- TASK OBJECTIVE:
Copy out the entries that come next, exactly.

(Stored items)
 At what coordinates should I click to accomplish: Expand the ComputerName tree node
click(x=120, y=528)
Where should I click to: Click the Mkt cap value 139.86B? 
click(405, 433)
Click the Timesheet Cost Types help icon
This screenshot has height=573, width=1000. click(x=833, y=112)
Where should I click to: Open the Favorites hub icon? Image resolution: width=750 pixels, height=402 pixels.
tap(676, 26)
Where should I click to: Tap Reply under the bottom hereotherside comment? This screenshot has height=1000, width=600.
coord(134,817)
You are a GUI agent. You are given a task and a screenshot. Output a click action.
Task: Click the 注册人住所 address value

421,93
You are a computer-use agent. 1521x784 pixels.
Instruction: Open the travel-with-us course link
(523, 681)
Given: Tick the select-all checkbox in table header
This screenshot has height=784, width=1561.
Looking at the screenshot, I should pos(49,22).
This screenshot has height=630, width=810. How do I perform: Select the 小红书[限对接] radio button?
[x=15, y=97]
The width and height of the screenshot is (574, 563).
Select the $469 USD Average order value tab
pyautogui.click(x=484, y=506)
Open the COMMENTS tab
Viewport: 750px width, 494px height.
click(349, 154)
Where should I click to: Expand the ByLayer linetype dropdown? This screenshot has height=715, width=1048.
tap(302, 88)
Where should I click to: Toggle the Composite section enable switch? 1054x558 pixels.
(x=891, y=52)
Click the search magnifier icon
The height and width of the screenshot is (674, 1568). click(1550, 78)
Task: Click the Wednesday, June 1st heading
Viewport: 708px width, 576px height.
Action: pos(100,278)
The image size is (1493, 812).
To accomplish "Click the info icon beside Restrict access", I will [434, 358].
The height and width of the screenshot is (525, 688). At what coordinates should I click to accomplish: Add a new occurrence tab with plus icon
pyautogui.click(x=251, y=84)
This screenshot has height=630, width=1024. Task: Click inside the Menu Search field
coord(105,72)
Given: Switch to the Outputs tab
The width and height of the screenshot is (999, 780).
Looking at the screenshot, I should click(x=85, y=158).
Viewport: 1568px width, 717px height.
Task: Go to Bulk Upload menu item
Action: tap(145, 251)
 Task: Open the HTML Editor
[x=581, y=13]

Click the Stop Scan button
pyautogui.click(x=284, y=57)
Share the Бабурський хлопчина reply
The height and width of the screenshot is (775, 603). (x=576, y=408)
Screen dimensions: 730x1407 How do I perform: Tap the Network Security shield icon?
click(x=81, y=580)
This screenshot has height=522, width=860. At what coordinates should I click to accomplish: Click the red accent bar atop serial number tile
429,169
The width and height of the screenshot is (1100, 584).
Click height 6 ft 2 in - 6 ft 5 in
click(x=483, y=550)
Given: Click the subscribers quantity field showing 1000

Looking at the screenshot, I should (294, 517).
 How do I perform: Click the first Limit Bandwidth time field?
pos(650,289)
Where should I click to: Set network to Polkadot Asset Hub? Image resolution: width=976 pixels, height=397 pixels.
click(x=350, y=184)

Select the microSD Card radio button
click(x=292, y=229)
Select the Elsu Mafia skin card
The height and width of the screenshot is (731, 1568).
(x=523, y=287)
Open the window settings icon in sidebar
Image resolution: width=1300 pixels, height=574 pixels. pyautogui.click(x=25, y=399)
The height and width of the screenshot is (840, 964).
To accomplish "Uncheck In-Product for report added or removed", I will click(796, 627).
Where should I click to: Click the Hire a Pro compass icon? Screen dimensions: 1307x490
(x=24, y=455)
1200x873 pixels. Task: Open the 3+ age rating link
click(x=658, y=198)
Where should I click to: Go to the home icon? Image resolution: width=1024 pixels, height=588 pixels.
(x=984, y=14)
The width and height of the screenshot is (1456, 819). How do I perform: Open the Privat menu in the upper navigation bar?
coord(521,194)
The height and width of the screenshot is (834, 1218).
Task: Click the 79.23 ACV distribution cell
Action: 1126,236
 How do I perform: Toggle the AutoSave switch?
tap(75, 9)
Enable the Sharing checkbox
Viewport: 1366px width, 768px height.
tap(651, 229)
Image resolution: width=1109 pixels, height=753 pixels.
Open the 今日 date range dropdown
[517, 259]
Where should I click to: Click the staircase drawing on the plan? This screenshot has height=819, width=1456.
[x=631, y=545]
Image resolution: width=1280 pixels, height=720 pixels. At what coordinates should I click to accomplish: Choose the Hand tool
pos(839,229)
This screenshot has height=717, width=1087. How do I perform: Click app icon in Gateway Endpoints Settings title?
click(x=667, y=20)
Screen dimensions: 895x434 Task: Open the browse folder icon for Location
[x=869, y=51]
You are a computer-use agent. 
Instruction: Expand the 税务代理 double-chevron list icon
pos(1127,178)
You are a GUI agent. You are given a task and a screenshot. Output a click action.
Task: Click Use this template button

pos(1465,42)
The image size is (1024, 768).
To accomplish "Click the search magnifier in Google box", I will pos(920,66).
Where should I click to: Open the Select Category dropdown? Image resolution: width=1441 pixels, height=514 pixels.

- RESULT BELOW:
 At what coordinates should I click to accomplish: Expand the ComputerName tree node
click(x=120, y=528)
Where should I click to: Click the Mkt cap value 139.86B? 
click(405, 433)
Click the Timesheet Cost Types help icon
This screenshot has height=573, width=1000. click(x=833, y=112)
Where should I click to: Open the Favorites hub icon? Image resolution: width=750 pixels, height=402 pixels.
tap(676, 26)
Where should I click to: Tap Reply under the bottom hereotherside comment? This screenshot has height=1000, width=600.
coord(134,817)
You are a GUI agent. You are given a task and a screenshot. Output a click action.
Task: Click the 注册人住所 address value

421,93
You are a computer-use agent. 1521x784 pixels.
Instruction: Open the travel-with-us course link
(523, 681)
Given: Tick the select-all checkbox in table header
This screenshot has height=784, width=1561.
Looking at the screenshot, I should pos(49,22).
This screenshot has height=630, width=810. How do I perform: Select the 小红书[限对接] radio button?
[x=15, y=97]
The width and height of the screenshot is (574, 563).
Select the $469 USD Average order value tab
pyautogui.click(x=484, y=506)
Open the COMMENTS tab
Viewport: 750px width, 494px height.
click(349, 154)
Where should I click to: Expand the ByLayer linetype dropdown? This screenshot has height=715, width=1048.
tap(302, 88)
Where should I click to: Toggle the Composite section enable switch? 1054x558 pixels.
(x=891, y=52)
Click the search magnifier icon
The height and width of the screenshot is (674, 1568). click(1550, 78)
Task: Click the Wednesday, June 1st heading
Viewport: 708px width, 576px height.
Action: pos(100,278)
The image size is (1493, 812).
To accomplish "Click the info icon beside Restrict access", I will [434, 358].
The height and width of the screenshot is (525, 688). At what coordinates should I click to accomplish: Add a new occurrence tab with plus icon
pyautogui.click(x=251, y=84)
This screenshot has height=630, width=1024. Task: Click inside the Menu Search field
coord(105,72)
Given: Switch to the Outputs tab
The width and height of the screenshot is (999, 780).
Looking at the screenshot, I should click(x=85, y=158).
Viewport: 1568px width, 717px height.
Task: Go to Bulk Upload menu item
Action: tap(145, 251)
 Task: Open the HTML Editor
[x=581, y=13]

Click the Stop Scan button
pyautogui.click(x=284, y=57)
Share the Бабурський хлопчина reply
The height and width of the screenshot is (775, 603). (x=576, y=408)
Screen dimensions: 730x1407 How do I perform: Tap the Network Security shield icon?
click(x=81, y=580)
This screenshot has height=522, width=860. At what coordinates should I click to accomplish: Click the red accent bar atop serial number tile
429,169
The width and height of the screenshot is (1100, 584).
Click height 6 ft 2 in - 6 ft 5 in
click(x=483, y=550)
Given: Click the subscribers quantity field showing 1000

Looking at the screenshot, I should (294, 517).
 How do I perform: Click the first Limit Bandwidth time field?
pos(650,289)
Where should I click to: Set network to Polkadot Asset Hub? Image resolution: width=976 pixels, height=397 pixels.
click(x=350, y=184)

Select the microSD Card radio button
click(x=292, y=229)
Select the Elsu Mafia skin card
The height and width of the screenshot is (731, 1568).
(x=523, y=287)
Open the window settings icon in sidebar
Image resolution: width=1300 pixels, height=574 pixels. pyautogui.click(x=25, y=399)
The height and width of the screenshot is (840, 964).
To accomplish "Uncheck In-Product for report added or removed", I will click(796, 627).
Where should I click to: Click the Hire a Pro compass icon? Screen dimensions: 1307x490
(x=24, y=455)
1200x873 pixels. Task: Open the 3+ age rating link
click(x=658, y=198)
Where should I click to: Go to the home icon? Image resolution: width=1024 pixels, height=588 pixels.
(x=984, y=14)
The width and height of the screenshot is (1456, 819). How do I perform: Open the Privat menu in the upper navigation bar?
coord(521,194)
The height and width of the screenshot is (834, 1218).
Task: Click the 79.23 ACV distribution cell
Action: 1126,236
 How do I perform: Toggle the AutoSave switch?
tap(75, 9)
Enable the Sharing checkbox
Viewport: 1366px width, 768px height.
tap(651, 229)
Image resolution: width=1109 pixels, height=753 pixels.
Open the 今日 date range dropdown
[517, 259]
Where should I click to: Click the staircase drawing on the plan? This screenshot has height=819, width=1456.
[x=631, y=545]
Image resolution: width=1280 pixels, height=720 pixels. At what coordinates should I click to accomplish: Choose the Hand tool
pos(839,229)
This screenshot has height=717, width=1087. How do I perform: Click app icon in Gateway Endpoints Settings title?
click(x=667, y=20)
Screen dimensions: 895x434 Task: Open the browse folder icon for Location
[x=869, y=51]
You are a computer-use agent. 
Instruction: Expand the 税务代理 double-chevron list icon
pos(1127,178)
You are a GUI agent. You are given a task and a screenshot. Output a click action.
Task: Click Use this template button

pos(1465,42)
The image size is (1024, 768).
To accomplish "Click the search magnifier in Google box", I will pos(920,66).
Where should I click to: Open the Select Category dropdown? Image resolution: width=1441 pixels, height=514 pixels.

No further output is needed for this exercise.